UK immigration
Daily Dazzling Dawn understand, two more deportation flights have broken previous records since the election, expelling hundreds of illegal immigrants.With the arrest of the so-called "Engine King," Keir Starmer celebrated a significant win in his campaign against filthy people smuggling organizations. Smugglers are believed to have received hundreds of boat motors from a Turkish guy who was arrested in Amsterdam on Wednesday. He has reportedly been extradited to Belgium to face charges.The arrest is an important blow against the gangs and their supply chains, and is being seen as a “proof of concept” for the effort to target major figures across Europe suspected of being behind the trade.
Labour can now boast to have organised the three biggest returns flights in UK history - with 629 people removed on these flights alone.And it’s understood more flights are planned before the end of the year - to new countries the UK hasn’t previously charted flights to.
Altogether, more than 25 bespoke returns flights have taken place since July 5th, returning individuals to a range of countries including Albania, Poland, Romania and Vietnam, plus the first ever charter to Timor-Leste, and the biggest ever returns flight to Nigeria and Ghana.A Labour source described the state of Britain’s asylum and immigration system as an “utter disaster” when Keir Starmer took office.

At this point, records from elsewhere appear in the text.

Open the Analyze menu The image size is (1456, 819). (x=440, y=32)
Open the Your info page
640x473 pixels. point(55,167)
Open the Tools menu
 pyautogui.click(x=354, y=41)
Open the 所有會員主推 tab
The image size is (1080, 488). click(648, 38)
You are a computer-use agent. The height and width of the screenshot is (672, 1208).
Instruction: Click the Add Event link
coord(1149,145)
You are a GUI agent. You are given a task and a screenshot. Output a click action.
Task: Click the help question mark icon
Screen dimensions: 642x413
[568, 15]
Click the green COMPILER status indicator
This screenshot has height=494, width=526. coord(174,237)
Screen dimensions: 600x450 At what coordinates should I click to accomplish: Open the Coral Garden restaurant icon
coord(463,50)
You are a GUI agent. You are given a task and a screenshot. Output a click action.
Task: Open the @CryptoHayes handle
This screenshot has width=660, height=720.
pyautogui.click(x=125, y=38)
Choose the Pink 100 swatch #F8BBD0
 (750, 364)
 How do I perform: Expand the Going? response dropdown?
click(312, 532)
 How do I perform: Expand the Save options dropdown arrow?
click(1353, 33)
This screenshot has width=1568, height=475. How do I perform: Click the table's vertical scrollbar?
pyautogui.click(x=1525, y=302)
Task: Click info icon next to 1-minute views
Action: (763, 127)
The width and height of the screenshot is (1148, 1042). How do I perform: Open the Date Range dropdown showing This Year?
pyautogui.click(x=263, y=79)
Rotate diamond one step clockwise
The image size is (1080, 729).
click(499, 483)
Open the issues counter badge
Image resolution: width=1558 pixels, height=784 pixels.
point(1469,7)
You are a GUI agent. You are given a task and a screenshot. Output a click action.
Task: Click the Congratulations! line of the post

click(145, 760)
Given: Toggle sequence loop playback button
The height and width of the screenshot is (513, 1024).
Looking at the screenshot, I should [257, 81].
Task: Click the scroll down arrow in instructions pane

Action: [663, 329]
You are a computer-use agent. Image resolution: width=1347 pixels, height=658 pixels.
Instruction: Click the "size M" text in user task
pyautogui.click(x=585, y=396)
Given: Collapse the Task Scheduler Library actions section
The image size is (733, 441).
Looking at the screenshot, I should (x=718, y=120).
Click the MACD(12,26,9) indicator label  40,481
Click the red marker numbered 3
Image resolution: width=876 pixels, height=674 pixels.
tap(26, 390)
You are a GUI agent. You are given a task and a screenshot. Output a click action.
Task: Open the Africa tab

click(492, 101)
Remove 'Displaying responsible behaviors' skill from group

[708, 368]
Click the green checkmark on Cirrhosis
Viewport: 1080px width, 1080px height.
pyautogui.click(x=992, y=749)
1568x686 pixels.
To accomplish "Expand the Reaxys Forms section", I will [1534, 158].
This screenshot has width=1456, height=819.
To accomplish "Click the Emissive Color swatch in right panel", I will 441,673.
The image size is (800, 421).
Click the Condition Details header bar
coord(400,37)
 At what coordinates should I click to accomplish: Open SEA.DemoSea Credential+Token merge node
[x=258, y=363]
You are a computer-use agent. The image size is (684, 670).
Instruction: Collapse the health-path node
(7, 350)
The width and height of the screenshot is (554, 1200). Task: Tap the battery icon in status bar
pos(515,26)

“We were told it was going to be the worst year ever for small boat arrivals, and that we’d have to spend billions more to cope with the asylum backlog, including opening more than a hundred new hotels,” they said.
“All while they’d poured £700 million down the drain on a Rwanda scheme that didn’t stop a single boat or deport a single asylum seeker.”
The Home Office was warned in July that total arrivals across the channel would probably rise above 50,000 for the first time in 2024. Meanwhile the asylum backlog shot up in the final months of the Tory government.
In May and June, fewer than 100 asylum decisions were taken each day, despite migrants arriving in record numbers.